* **PROBLEM STATEMENT**: Write out the entries below in full, exactly as given.

* **RECORDS SHOWN**:
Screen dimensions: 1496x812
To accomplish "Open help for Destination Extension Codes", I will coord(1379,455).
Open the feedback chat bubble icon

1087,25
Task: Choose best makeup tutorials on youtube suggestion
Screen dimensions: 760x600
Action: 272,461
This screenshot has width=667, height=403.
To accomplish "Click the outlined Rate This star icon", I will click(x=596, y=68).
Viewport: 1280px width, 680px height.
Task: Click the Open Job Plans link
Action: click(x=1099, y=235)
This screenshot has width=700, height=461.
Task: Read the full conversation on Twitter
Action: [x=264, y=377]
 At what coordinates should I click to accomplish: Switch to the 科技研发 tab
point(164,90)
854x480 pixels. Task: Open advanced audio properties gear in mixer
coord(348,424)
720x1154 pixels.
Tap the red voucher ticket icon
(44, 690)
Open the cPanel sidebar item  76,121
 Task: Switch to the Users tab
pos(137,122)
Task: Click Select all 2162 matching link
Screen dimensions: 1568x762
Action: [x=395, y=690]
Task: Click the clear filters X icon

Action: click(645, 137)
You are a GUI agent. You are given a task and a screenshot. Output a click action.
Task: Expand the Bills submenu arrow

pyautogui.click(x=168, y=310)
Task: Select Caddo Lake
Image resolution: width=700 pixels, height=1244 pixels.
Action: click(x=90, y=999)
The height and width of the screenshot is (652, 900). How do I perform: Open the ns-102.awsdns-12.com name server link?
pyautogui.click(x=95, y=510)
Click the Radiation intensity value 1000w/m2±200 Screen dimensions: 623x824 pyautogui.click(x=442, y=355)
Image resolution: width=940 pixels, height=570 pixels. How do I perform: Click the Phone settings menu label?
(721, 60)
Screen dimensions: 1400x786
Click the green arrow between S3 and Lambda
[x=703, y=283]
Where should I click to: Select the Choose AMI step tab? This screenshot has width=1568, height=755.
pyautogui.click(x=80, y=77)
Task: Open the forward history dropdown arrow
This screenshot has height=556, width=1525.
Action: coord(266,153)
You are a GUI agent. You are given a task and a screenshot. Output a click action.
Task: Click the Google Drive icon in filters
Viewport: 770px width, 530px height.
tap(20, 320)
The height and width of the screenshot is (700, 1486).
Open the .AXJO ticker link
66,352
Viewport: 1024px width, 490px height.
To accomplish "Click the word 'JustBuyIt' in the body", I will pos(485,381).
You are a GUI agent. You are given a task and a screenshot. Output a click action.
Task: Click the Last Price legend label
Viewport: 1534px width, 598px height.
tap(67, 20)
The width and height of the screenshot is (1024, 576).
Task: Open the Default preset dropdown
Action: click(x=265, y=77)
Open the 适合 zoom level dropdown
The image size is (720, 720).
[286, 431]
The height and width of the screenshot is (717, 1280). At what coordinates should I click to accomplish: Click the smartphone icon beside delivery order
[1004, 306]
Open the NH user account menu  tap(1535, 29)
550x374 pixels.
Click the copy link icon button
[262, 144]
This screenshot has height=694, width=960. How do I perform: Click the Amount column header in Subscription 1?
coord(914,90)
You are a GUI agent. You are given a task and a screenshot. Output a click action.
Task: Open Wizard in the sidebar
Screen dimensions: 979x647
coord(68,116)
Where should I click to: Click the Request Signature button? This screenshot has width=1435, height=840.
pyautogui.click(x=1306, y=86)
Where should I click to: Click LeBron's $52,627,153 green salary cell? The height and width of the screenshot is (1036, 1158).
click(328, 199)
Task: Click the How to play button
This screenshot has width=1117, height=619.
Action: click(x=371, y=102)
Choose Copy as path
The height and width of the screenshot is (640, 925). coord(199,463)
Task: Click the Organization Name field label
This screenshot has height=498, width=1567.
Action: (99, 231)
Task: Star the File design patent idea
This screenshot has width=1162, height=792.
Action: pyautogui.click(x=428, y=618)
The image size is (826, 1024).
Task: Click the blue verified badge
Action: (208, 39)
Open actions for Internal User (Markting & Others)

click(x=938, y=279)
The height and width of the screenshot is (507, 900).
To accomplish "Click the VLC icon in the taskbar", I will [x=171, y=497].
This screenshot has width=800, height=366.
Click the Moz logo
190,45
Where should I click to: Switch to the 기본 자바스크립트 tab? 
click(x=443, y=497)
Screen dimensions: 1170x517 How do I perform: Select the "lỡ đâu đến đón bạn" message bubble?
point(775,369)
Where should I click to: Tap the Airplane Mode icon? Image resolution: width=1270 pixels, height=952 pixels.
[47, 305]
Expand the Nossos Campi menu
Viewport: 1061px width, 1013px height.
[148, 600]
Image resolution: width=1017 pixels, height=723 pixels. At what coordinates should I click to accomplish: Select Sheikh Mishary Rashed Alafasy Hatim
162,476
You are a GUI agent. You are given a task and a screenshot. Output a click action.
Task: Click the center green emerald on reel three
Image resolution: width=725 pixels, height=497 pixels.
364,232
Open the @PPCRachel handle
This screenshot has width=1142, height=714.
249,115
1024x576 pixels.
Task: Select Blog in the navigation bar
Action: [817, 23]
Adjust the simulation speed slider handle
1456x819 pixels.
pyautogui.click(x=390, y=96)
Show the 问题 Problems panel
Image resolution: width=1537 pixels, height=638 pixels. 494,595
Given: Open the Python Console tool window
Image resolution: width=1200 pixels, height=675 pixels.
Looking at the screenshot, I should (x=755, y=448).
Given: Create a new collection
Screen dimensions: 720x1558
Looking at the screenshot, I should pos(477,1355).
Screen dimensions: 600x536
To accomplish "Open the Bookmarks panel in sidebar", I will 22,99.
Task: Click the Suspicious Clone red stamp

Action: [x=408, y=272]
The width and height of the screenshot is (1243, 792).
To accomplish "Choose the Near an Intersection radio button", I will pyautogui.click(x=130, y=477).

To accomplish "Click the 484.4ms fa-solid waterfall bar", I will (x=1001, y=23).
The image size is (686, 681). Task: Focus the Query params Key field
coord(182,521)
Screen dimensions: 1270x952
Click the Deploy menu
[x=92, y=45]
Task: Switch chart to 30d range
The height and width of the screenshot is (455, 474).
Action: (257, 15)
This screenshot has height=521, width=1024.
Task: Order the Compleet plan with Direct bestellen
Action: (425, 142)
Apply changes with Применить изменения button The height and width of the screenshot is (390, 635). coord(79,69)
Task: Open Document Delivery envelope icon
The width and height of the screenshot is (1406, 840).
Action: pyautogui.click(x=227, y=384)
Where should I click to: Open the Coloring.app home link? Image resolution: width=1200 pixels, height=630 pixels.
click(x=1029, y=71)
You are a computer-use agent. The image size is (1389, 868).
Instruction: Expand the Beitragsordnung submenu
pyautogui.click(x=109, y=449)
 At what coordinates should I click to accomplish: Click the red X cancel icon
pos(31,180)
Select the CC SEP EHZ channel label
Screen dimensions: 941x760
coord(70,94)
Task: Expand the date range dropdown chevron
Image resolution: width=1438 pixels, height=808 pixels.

* **WORKED SOLUTION**:
Screen dimensions: 1496x812
To accomplish "Open help for Destination Extension Codes", I will coord(1379,455).
Open the feedback chat bubble icon

1087,25
Task: Choose best makeup tutorials on youtube suggestion
Screen dimensions: 760x600
Action: 272,461
This screenshot has width=667, height=403.
To accomplish "Click the outlined Rate This star icon", I will click(x=596, y=68).
Viewport: 1280px width, 680px height.
Task: Click the Open Job Plans link
Action: click(x=1099, y=235)
This screenshot has width=700, height=461.
Task: Read the full conversation on Twitter
Action: [x=264, y=377]
 At what coordinates should I click to accomplish: Switch to the 科技研发 tab
point(164,90)
854x480 pixels. Task: Open advanced audio properties gear in mixer
coord(348,424)
720x1154 pixels.
Tap the red voucher ticket icon
(44, 690)
Open the cPanel sidebar item  76,121
 Task: Switch to the Users tab
pos(137,122)
Task: Click Select all 2162 matching link
Screen dimensions: 1568x762
Action: [x=395, y=690]
Task: Click the clear filters X icon

Action: click(645, 137)
You are a GUI agent. You are given a task and a screenshot. Output a click action.
Task: Expand the Bills submenu arrow

pyautogui.click(x=168, y=310)
Task: Select Caddo Lake
Image resolution: width=700 pixels, height=1244 pixels.
Action: click(x=90, y=999)
The height and width of the screenshot is (652, 900). How do I perform: Open the ns-102.awsdns-12.com name server link?
pyautogui.click(x=95, y=510)
Click the Radiation intensity value 1000w/m2±200 Screen dimensions: 623x824 pyautogui.click(x=442, y=355)
Image resolution: width=940 pixels, height=570 pixels. How do I perform: Click the Phone settings menu label?
(721, 60)
Screen dimensions: 1400x786
Click the green arrow between S3 and Lambda
[x=703, y=283]
Where should I click to: Select the Choose AMI step tab? This screenshot has width=1568, height=755.
pyautogui.click(x=80, y=77)
Task: Open the forward history dropdown arrow
This screenshot has height=556, width=1525.
Action: coord(266,153)
You are a GUI agent. You are given a task and a screenshot. Output a click action.
Task: Click the Google Drive icon in filters
Viewport: 770px width, 530px height.
tap(20, 320)
The height and width of the screenshot is (700, 1486).
Open the .AXJO ticker link
66,352
Viewport: 1024px width, 490px height.
To accomplish "Click the word 'JustBuyIt' in the body", I will pos(485,381).
You are a GUI agent. You are given a task and a screenshot. Output a click action.
Task: Click the Last Price legend label
Viewport: 1534px width, 598px height.
tap(67, 20)
The width and height of the screenshot is (1024, 576).
Task: Open the Default preset dropdown
Action: click(x=265, y=77)
Open the 适合 zoom level dropdown
The image size is (720, 720).
[286, 431]
The height and width of the screenshot is (717, 1280). At what coordinates should I click to accomplish: Click the smartphone icon beside delivery order
[1004, 306]
Open the NH user account menu  tap(1535, 29)
550x374 pixels.
Click the copy link icon button
[262, 144]
This screenshot has height=694, width=960. How do I perform: Click the Amount column header in Subscription 1?
coord(914,90)
You are a GUI agent. You are given a task and a screenshot. Output a click action.
Task: Open Wizard in the sidebar
Screen dimensions: 979x647
coord(68,116)
Where should I click to: Click the Request Signature button? This screenshot has width=1435, height=840.
pyautogui.click(x=1306, y=86)
Where should I click to: Click LeBron's $52,627,153 green salary cell? The height and width of the screenshot is (1036, 1158).
click(328, 199)
Task: Click the How to play button
This screenshot has width=1117, height=619.
Action: click(x=371, y=102)
Choose Copy as path
The height and width of the screenshot is (640, 925). coord(199,463)
Task: Click the Organization Name field label
This screenshot has height=498, width=1567.
Action: (99, 231)
Task: Star the File design patent idea
This screenshot has width=1162, height=792.
Action: pyautogui.click(x=428, y=618)
The image size is (826, 1024).
Task: Click the blue verified badge
Action: (208, 39)
Open actions for Internal User (Markting & Others)

click(x=938, y=279)
The height and width of the screenshot is (507, 900).
To accomplish "Click the VLC icon in the taskbar", I will [x=171, y=497].
This screenshot has width=800, height=366.
Click the Moz logo
190,45
Where should I click to: Switch to the 기본 자바스크립트 tab? 
click(x=443, y=497)
Screen dimensions: 1170x517 How do I perform: Select the "lỡ đâu đến đón bạn" message bubble?
point(775,369)
Where should I click to: Tap the Airplane Mode icon? Image resolution: width=1270 pixels, height=952 pixels.
[47, 305]
Expand the Nossos Campi menu
Viewport: 1061px width, 1013px height.
[148, 600]
Image resolution: width=1017 pixels, height=723 pixels. At what coordinates should I click to accomplish: Select Sheikh Mishary Rashed Alafasy Hatim
162,476
You are a GUI agent. You are given a task and a screenshot. Output a click action.
Task: Click the center green emerald on reel three
Image resolution: width=725 pixels, height=497 pixels.
364,232
Open the @PPCRachel handle
This screenshot has width=1142, height=714.
249,115
1024x576 pixels.
Task: Select Blog in the navigation bar
Action: [817, 23]
Adjust the simulation speed slider handle
1456x819 pixels.
pyautogui.click(x=390, y=96)
Show the 问题 Problems panel
Image resolution: width=1537 pixels, height=638 pixels. 494,595
Given: Open the Python Console tool window
Image resolution: width=1200 pixels, height=675 pixels.
Looking at the screenshot, I should (x=755, y=448).
Given: Create a new collection
Screen dimensions: 720x1558
Looking at the screenshot, I should pos(477,1355).
Screen dimensions: 600x536
To accomplish "Open the Bookmarks panel in sidebar", I will 22,99.
Task: Click the Suspicious Clone red stamp

Action: [x=408, y=272]
The width and height of the screenshot is (1243, 792).
To accomplish "Choose the Near an Intersection radio button", I will pyautogui.click(x=130, y=477).

To accomplish "Click the 484.4ms fa-solid waterfall bar", I will (x=1001, y=23).
The image size is (686, 681). Task: Focus the Query params Key field
coord(182,521)
Screen dimensions: 1270x952
Click the Deploy menu
[x=92, y=45]
Task: Switch chart to 30d range
The height and width of the screenshot is (455, 474).
Action: (257, 15)
This screenshot has height=521, width=1024.
Task: Order the Compleet plan with Direct bestellen
Action: (425, 142)
Apply changes with Применить изменения button The height and width of the screenshot is (390, 635). coord(79,69)
Task: Open Document Delivery envelope icon
The width and height of the screenshot is (1406, 840).
Action: pyautogui.click(x=227, y=384)
Where should I click to: Open the Coloring.app home link? Image resolution: width=1200 pixels, height=630 pixels.
click(x=1029, y=71)
You are a computer-use agent. The image size is (1389, 868).
Instruction: Expand the Beitragsordnung submenu
pyautogui.click(x=109, y=449)
 At what coordinates should I click to accomplish: Click the red X cancel icon
pos(31,180)
Select the CC SEP EHZ channel label
Screen dimensions: 941x760
coord(70,94)
Task: Expand the date range dropdown chevron
Image resolution: width=1438 pixels, height=808 pixels.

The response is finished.